#### WORKING DATA

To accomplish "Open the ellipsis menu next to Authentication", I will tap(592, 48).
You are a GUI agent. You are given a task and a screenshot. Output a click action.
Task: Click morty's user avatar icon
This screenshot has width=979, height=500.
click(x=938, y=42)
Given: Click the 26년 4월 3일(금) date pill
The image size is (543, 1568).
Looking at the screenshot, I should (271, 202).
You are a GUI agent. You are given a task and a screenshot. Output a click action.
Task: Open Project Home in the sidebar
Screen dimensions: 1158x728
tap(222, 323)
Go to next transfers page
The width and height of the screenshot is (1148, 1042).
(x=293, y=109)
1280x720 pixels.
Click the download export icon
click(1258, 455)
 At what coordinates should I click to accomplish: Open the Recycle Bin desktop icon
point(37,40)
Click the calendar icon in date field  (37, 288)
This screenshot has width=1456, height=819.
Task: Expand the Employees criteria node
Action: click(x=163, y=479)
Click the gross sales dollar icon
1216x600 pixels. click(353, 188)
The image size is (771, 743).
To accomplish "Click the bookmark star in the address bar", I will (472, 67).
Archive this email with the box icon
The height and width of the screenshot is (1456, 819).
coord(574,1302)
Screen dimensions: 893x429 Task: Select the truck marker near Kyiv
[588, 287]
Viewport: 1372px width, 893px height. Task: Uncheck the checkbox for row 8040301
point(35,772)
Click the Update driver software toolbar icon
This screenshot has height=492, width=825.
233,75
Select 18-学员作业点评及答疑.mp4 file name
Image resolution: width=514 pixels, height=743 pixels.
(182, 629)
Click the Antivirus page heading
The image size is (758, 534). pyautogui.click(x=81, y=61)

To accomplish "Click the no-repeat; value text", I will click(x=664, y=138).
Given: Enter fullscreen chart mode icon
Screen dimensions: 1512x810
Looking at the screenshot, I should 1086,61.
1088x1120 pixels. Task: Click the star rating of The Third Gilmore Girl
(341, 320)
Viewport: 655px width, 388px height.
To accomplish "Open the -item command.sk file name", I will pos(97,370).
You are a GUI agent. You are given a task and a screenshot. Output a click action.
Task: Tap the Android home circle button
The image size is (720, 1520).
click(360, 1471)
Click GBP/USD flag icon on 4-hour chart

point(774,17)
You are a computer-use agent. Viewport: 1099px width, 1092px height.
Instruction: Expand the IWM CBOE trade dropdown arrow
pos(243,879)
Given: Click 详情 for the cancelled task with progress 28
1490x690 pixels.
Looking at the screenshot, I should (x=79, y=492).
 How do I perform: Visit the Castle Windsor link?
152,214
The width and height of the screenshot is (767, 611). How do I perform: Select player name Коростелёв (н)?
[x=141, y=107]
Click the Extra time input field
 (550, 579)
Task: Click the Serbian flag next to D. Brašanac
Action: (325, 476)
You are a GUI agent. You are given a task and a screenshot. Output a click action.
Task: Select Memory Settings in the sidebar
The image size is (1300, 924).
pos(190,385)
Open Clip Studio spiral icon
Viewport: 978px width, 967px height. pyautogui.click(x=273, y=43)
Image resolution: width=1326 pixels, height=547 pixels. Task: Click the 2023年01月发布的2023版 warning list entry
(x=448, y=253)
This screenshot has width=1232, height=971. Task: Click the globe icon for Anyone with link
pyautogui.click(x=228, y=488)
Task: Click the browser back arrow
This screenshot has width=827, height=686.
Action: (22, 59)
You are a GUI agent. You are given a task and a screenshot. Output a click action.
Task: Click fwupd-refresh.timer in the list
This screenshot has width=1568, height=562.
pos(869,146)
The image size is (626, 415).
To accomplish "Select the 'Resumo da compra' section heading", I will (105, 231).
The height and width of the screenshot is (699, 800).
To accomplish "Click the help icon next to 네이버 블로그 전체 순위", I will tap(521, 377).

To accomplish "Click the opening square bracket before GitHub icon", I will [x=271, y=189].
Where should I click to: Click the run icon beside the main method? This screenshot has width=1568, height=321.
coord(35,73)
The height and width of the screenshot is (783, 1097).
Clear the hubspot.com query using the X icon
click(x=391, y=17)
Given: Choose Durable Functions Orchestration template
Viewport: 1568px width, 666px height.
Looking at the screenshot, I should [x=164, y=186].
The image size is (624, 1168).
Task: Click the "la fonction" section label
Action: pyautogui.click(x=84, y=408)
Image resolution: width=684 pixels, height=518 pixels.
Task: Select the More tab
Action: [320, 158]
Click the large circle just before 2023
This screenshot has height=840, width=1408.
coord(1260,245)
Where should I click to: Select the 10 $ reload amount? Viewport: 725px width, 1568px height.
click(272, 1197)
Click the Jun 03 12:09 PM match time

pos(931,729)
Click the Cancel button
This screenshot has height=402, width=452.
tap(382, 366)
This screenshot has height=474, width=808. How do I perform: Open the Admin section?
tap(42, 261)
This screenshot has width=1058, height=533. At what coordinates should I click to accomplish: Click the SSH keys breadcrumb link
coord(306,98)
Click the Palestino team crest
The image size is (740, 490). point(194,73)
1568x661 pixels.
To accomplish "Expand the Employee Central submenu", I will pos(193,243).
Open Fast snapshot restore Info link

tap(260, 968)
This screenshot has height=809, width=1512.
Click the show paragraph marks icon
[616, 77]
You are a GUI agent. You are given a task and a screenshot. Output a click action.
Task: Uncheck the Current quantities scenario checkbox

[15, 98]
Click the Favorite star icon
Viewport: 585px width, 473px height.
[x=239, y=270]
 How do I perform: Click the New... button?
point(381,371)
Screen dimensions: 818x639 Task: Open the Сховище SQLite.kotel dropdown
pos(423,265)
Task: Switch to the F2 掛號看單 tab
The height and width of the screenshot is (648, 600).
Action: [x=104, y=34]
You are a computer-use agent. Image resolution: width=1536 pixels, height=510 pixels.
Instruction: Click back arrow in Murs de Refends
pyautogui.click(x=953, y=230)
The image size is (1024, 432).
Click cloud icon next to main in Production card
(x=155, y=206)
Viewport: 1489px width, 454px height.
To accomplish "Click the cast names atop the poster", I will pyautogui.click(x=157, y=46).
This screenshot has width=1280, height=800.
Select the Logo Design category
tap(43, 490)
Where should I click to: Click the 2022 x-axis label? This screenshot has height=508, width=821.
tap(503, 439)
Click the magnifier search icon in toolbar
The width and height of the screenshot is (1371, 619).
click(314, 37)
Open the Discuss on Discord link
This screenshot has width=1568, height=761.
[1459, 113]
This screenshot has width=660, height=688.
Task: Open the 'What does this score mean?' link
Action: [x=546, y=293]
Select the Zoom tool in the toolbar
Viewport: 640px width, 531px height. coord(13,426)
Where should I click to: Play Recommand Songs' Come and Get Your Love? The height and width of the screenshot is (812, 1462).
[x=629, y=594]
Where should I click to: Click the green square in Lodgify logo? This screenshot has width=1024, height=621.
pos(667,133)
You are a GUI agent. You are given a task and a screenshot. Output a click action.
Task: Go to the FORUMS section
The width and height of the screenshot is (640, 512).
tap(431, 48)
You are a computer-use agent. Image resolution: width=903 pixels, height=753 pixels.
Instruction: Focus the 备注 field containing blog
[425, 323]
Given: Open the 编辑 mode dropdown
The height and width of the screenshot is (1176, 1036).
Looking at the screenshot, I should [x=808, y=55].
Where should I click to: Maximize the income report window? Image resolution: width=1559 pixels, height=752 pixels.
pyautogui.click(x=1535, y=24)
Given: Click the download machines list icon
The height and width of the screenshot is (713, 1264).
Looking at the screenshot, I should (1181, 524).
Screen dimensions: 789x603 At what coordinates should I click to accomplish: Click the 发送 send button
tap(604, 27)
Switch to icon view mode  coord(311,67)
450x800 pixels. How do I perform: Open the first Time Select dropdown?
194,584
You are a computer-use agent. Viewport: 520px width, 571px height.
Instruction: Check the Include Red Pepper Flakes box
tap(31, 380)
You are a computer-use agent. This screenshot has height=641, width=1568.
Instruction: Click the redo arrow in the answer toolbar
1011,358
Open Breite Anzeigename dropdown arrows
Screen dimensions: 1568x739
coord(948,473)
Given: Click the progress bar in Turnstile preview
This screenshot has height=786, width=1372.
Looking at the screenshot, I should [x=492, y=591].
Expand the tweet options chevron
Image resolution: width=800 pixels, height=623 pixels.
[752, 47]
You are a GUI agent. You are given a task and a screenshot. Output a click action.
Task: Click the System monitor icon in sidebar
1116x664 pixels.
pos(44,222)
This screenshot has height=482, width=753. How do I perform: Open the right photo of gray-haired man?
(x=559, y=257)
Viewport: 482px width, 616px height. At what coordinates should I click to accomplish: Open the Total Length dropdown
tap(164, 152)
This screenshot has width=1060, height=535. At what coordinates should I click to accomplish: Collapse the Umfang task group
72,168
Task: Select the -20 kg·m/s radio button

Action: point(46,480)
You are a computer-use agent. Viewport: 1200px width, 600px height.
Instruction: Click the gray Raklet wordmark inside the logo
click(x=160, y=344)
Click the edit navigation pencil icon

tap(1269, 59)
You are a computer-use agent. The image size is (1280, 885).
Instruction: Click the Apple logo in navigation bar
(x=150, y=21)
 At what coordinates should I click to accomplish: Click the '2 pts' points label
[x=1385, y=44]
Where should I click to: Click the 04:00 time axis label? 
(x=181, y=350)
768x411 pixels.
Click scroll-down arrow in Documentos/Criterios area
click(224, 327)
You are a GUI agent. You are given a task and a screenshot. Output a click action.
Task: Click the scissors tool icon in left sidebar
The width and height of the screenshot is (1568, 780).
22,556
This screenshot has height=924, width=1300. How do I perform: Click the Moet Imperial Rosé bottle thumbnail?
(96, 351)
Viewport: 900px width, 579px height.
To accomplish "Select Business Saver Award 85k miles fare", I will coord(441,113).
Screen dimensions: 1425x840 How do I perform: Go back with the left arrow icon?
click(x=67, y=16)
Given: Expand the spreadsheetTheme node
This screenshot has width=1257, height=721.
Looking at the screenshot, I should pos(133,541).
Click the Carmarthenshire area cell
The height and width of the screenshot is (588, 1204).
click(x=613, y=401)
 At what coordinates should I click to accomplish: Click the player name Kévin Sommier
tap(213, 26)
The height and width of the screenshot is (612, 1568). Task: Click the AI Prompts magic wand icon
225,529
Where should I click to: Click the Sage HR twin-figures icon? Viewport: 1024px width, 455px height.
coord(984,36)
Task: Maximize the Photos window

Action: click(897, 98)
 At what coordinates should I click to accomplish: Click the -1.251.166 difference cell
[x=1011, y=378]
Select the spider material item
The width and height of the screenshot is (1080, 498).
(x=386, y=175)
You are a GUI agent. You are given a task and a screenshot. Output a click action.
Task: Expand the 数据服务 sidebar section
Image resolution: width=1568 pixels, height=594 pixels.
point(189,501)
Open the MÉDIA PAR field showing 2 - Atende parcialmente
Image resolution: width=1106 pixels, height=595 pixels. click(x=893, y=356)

########

### WHAT TO DO
From the records above, reproduce exactly the lines from the one with "1116x664 pixels." to the one with "Viewport: 900px width, 579px height.", both included, and no others.

### RESPONSE TO THIS EXERCISE
1116x664 pixels.
pos(44,222)
This screenshot has height=482, width=753. How do I perform: Open the right photo of gray-haired man?
(x=559, y=257)
Viewport: 482px width, 616px height. At what coordinates should I click to accomplish: Open the Total Length dropdown
tap(164, 152)
This screenshot has width=1060, height=535. At what coordinates should I click to accomplish: Collapse the Umfang task group
72,168
Task: Select the -20 kg·m/s radio button

Action: point(46,480)
You are a computer-use agent. Viewport: 1200px width, 600px height.
Instruction: Click the gray Raklet wordmark inside the logo
click(x=160, y=344)
Click the edit navigation pencil icon

tap(1269, 59)
You are a computer-use agent. The image size is (1280, 885).
Instruction: Click the Apple logo in navigation bar
(x=150, y=21)
 At what coordinates should I click to accomplish: Click the '2 pts' points label
[x=1385, y=44]
Where should I click to: Click the 04:00 time axis label? 
(x=181, y=350)
768x411 pixels.
Click scroll-down arrow in Documentos/Criterios area
click(224, 327)
You are a GUI agent. You are given a task and a screenshot. Output a click action.
Task: Click the scissors tool icon in left sidebar
The width and height of the screenshot is (1568, 780).
22,556
This screenshot has height=924, width=1300. How do I perform: Click the Moet Imperial Rosé bottle thumbnail?
(96, 351)
Viewport: 900px width, 579px height.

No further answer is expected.